▶ [WORK TO COMPLETE]
Write out the data that follows exactly, keeping every picture out.

Source records
╭──

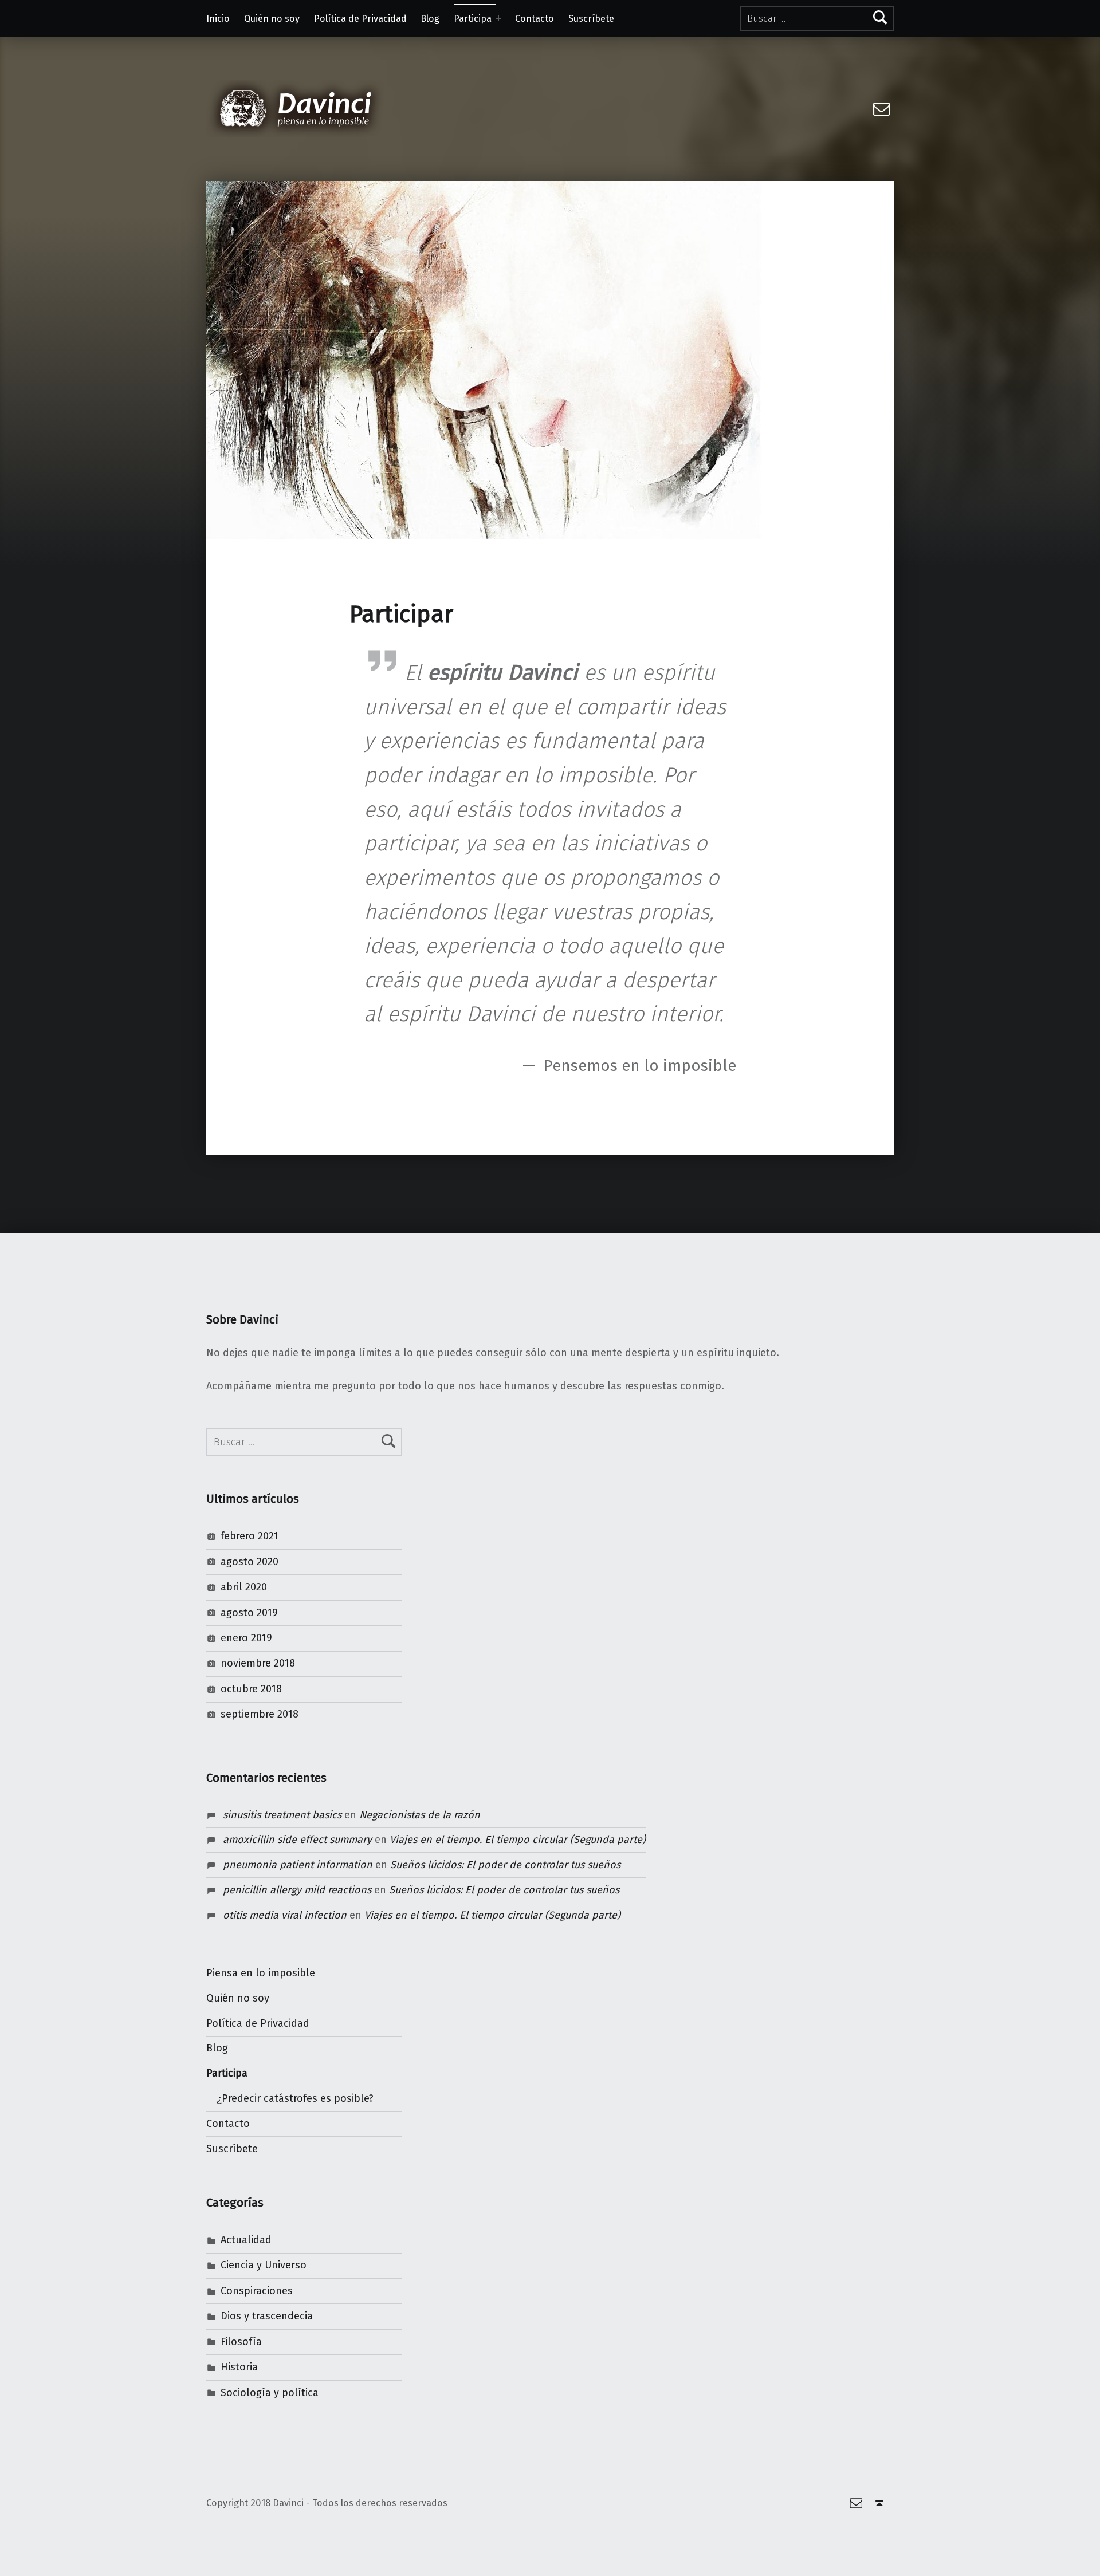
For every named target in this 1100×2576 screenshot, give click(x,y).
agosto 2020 (249, 1561)
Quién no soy (272, 18)
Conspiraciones (257, 2290)
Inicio (218, 18)
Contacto (534, 18)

╰──

▶ [ANSWER TO THIS EXERCISE]
For every named target in this 1100×2576 screenshot, give click(x,y).
agosto 2020 (249, 1561)
Quién no soy (272, 18)
Conspiraciones (257, 2290)
Inicio (218, 18)
Contacto (534, 18)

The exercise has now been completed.